Heck, you anti-corporates have it all figured out don't you?
Explain this, why isn't generic pop more popular than it is with Coke and Pepsi selling at $1.27 per 16 oz bottle as compared to generic pop selling for half that? Perhaps beverage consumers need you guys to save them from themselves.
WHO IS FORCING CONSUMERS TO BUY NAME BRAND POP WHEN GENERIC POP IS SELLING FOR 1/2 THE PRICE?????
Yup, you guys got it all figured out don't you? Good luck selling your soft drinks. Perhaps you might want to talk to "SureFine" before investing too much money.
As if there was no other costs associated with coke and pepsi other than suger and water. No aluminum costs, no labor costs, no transportation costs, no bottling costs, and no profit?
AMAZING! What marketing wizards we have here. Just dump a few teaspoons of sugar in water an WAHLA you are a millionaire overnight. LOL!

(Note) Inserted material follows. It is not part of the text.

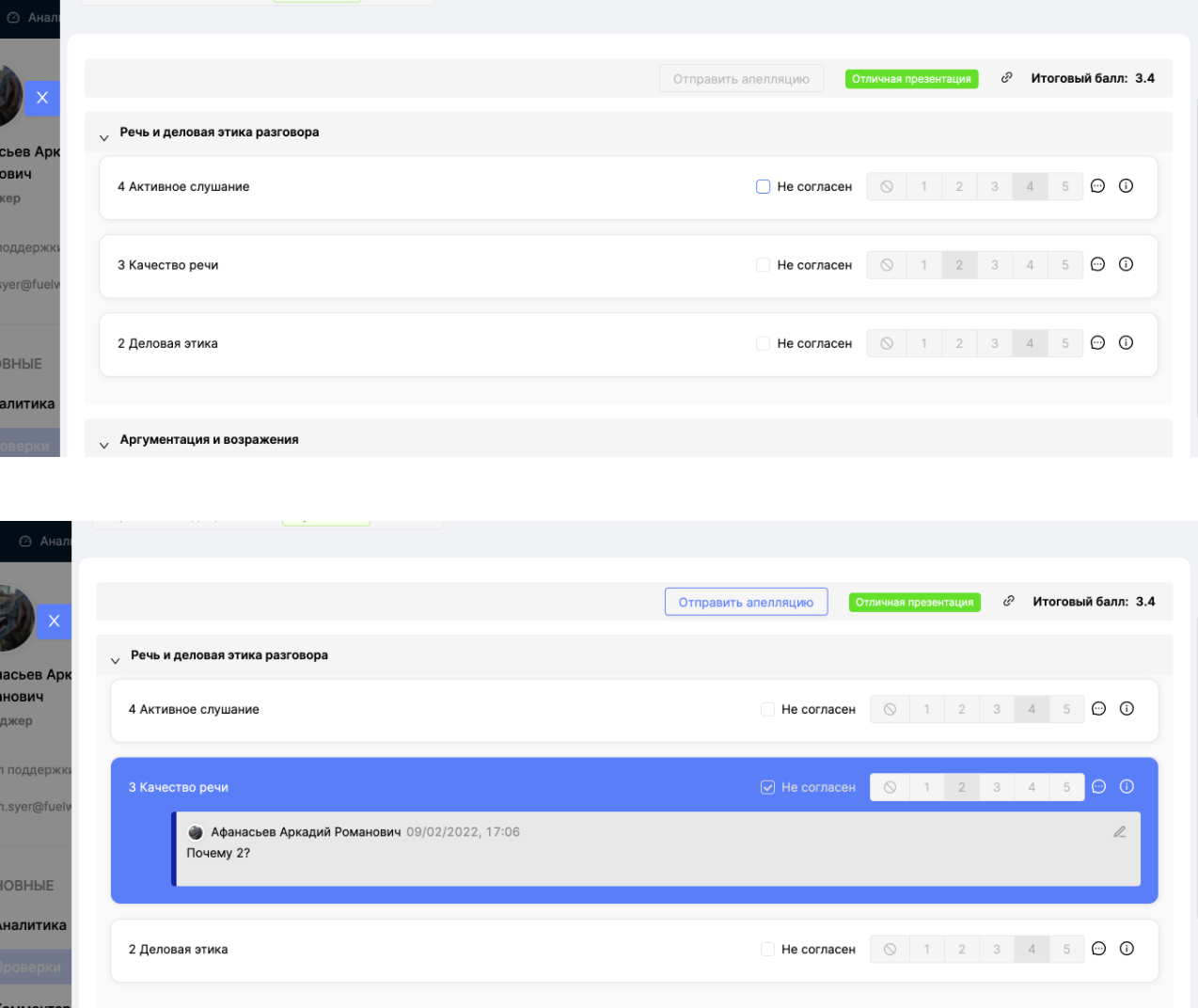This screenshot has height=1008, width=1198.
Task: Click the blue X button in upper panel
Action: coord(42,98)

No wonder you guys are telling others how to make a fortune instead of making it yourself.
Diamond S: "Econ posted a valid post about a corporation using market penetration and concentration to not respond to consumer demand."
Diamond S: "It was a genuine example of how a huge corporation can indeed twist the market to their own needs."

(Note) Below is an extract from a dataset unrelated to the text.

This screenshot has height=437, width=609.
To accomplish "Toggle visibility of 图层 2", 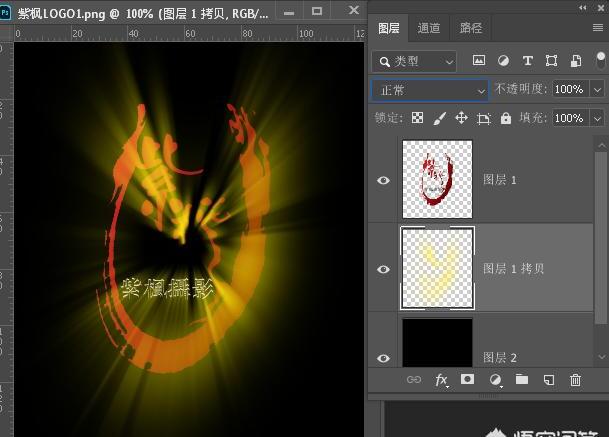I will click(383, 357).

Conman has never had a valid point because he never brings anything to the table to support his "theories" other than more theories.

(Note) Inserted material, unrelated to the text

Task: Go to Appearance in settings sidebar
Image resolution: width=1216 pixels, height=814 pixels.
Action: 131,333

If consumer demands are not being met, that opens the door for competition to enter the market place and meet those demands. If packers are making too much profit per head, that opens the door for another company to come in and do it better and more efficiently.
That is precisely why Armour, Swift, Wilson, Cudahey, and Morris became Excel, ibp, Monfort, National Beef, and Beef America which became Excel, Tyson, Swift & Co., Smithfield and USPB.
The obvious is too obvious isn't it?
If a market was truly controlled, HOW DID THE NAMES CHANGE????
Diamond S: "Pure competition assures that only the most efficient company survives. Or alternatively, assures that all companies will attempt to operate at the most efficient level."
That's what we have. Tyson, Excel, USPB, Smithfield, Greater Omaha, and Swift are all competing for the same cattle. To suggest otherwise is living in fairyland.
Diamond S: "Efficiency and large company size do not always go hand in hand. Certainly, large companies are able to use economies of scale to do as you say: provide goods at the lowest possible cost. However they are also able to restrict competition and ignore consumer demand. How? Because we don't have pure competition anymore. Government policy and lawyers have ensured that the big dawgs remain the big dawgs, and thats it very difficult to get a start."
When efficiency and size do not go hand in hand, that opens the door for competition to step in and do it better. What Tyson lacks, Swift and Excel will pick up on.
No packing company is currently big enough to restrict competition. The largest market share is less than 1/3.
If government policies and lawyers have ensured that the big dawgs remain the big dawgs, how did National get purchased by USPB? How did Future Beef get purchased by Creekstone? How did Swift & Co. buy Monfort?
Once again, the obvious is simply too obvious for the conspiring mind.
Diamond S: "Until the concentration reaches too high a level, then it becomes anti-competitive by the very same economic forces that inspired it. Once the concentration becomes so high, and companies are able to use their profits from one market to buy their way into another market, then I think there is a problem."
We are not even close to that level of concentration in the packing industry. The largest packer has less than 1/3 of the market share.
Diamond S: "IMHO, Not even close to being enough to ensure pure competition given the huge size of the market."
I totally disagree. Using that logic, there should be no competition between Ford, Dodge, and Chevy either.
Or Peterbilt, Kenworth, Volva, and Freightliner.
Or Winchester, Ruger, Remington, and Marlin.
Or........
Open your eyes. It only takes two to compete although there is certainly a better opportunity for "price fixing" with only 2 players. We have 5 major players all competing for the same cattle.
I'd suggest you get out your checkbook and invest in a packing company if you are so convinced that there is money for the taking.
Through the 90's, the average per head profit for the 5 largest packers was $3.88 per head. You want more competition than that. Knock yourself out. I hope you invite me to your foreclosure sale to pick through the bones.
Diamond S, you may be singing the packer blamer's theme song but you'll have to do better than that.
RK: "This poor Randy routine is pathetic SH."
I agree but for whatever reason, you persist with it.
Conman: "The point is that concentration in markets is not good for consumers."
That is flat wrong. Walmart has market share and I'd love to hear you try to explain how saving money at Walmart is not in the consumer's best interest. Gonna give the Walmart consumer the "save you from yourself" speech? You arrogant eletist!